The correct option is D $t_0^{-2}=t_1^{-2}+t_2^{-2}$

The time period of a spring mass system as shown in figure 1 is given by
$T=2\pi \sqrt{\frac{m}{k}}$,
where k is the spring constant.

$\therefore t_1=2\pi \sqrt{\frac{m}{k_1}}....\left(i\right)$ and

$t_2=2\pi \sqrt{\frac{m}{k_2}}...\left(ii\right)$



Now, when they are connected in parallel as shown in figure 2(a), the system can be replaced by a single spring of spring constant, $k_{eff}=k_1+k_2$, as shown in figure 2(b).

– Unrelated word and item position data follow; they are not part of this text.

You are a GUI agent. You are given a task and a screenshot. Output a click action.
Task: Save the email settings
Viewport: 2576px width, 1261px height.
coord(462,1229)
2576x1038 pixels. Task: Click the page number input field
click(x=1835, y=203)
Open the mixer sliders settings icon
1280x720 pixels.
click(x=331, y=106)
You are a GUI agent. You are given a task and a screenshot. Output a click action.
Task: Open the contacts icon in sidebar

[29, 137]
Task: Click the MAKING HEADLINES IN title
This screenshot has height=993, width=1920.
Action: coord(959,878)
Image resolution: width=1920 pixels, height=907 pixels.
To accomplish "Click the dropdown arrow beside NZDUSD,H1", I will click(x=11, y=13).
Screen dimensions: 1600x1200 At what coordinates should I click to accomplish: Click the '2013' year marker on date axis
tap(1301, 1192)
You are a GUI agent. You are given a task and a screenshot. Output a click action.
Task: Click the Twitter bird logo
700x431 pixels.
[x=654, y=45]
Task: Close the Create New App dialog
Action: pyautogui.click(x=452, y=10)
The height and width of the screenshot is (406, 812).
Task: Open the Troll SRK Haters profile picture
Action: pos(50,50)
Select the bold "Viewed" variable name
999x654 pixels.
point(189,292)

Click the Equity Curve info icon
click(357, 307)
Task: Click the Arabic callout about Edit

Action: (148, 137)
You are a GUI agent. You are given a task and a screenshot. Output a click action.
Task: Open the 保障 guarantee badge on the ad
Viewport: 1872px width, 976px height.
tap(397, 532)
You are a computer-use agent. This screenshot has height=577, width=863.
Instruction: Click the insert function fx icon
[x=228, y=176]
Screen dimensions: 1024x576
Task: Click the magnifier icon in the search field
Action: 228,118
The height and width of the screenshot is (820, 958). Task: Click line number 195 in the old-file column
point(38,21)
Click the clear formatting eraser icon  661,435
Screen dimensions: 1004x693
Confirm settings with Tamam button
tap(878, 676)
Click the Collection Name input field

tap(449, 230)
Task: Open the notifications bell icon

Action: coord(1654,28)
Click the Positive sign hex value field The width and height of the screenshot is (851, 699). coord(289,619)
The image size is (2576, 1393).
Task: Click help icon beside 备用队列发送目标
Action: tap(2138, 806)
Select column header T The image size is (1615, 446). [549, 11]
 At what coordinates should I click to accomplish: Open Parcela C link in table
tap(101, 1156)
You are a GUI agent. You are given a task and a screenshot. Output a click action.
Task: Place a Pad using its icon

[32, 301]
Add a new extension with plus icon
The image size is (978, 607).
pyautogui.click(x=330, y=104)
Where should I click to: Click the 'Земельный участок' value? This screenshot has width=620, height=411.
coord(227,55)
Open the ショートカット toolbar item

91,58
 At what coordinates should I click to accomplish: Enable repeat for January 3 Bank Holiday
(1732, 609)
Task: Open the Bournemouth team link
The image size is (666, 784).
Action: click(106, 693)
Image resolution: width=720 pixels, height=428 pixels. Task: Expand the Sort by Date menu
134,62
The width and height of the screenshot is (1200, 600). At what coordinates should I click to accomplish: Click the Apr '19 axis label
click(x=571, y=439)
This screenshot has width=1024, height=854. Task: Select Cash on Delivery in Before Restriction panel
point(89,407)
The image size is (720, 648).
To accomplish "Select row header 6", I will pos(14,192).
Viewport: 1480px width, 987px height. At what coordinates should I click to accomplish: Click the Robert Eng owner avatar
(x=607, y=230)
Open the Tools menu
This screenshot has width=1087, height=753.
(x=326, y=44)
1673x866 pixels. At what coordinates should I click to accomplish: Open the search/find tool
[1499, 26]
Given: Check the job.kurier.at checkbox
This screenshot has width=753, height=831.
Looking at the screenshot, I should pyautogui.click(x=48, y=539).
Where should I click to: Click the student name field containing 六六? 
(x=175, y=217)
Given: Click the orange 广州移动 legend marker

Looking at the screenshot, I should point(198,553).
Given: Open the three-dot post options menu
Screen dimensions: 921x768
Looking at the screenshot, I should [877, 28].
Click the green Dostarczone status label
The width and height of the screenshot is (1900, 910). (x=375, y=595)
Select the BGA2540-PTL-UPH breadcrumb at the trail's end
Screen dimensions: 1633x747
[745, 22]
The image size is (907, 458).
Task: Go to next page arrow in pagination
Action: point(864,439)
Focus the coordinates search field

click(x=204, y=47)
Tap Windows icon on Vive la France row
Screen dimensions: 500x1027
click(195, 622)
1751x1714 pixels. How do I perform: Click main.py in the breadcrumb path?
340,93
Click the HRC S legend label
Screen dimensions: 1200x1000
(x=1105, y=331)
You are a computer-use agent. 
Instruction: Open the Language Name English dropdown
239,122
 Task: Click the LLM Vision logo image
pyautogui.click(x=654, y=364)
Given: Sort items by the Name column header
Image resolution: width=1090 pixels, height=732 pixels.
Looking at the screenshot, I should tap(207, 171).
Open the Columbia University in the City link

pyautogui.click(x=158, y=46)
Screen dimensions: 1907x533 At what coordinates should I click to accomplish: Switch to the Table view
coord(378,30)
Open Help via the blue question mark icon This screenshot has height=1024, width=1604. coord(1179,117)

Since $mg=k_{1}x+k_{2}x=k_{eff}x$

$\therefore t_0=2\pi \sqrt{\frac{m}{k_{eff}}}=2\pi \sqrt{\frac{m}{(k_1+k_2)}}...\left(iii\right)$,

From $\left(i\right)\frac{1}{t_1^2}=\frac{1}{4{\pi }^2}\times \frac{k_1}{m}....\left(iv\right)$,

From (ii), $\frac{1}{t_2^2}=\frac{1}{4{\pi }^2}\times \frac{k_2}{m}....\left(v\right)$,

From (iii), $\frac{1}{t_0^2}=\frac{1}{4{\pi }^2}\times \frac{k_1+k_2}{m}....\left(vi\right)$,

From equations (iv) , (v) and (vi)

$\frac{1}{t_1^2}+\frac{1}{t_2^2}=\frac{1}{t_0^2};\therefore t_0^{-2}=t_1^{-2}+t_2^{-2}$
Hence, option $\left(B\right)$ is correct.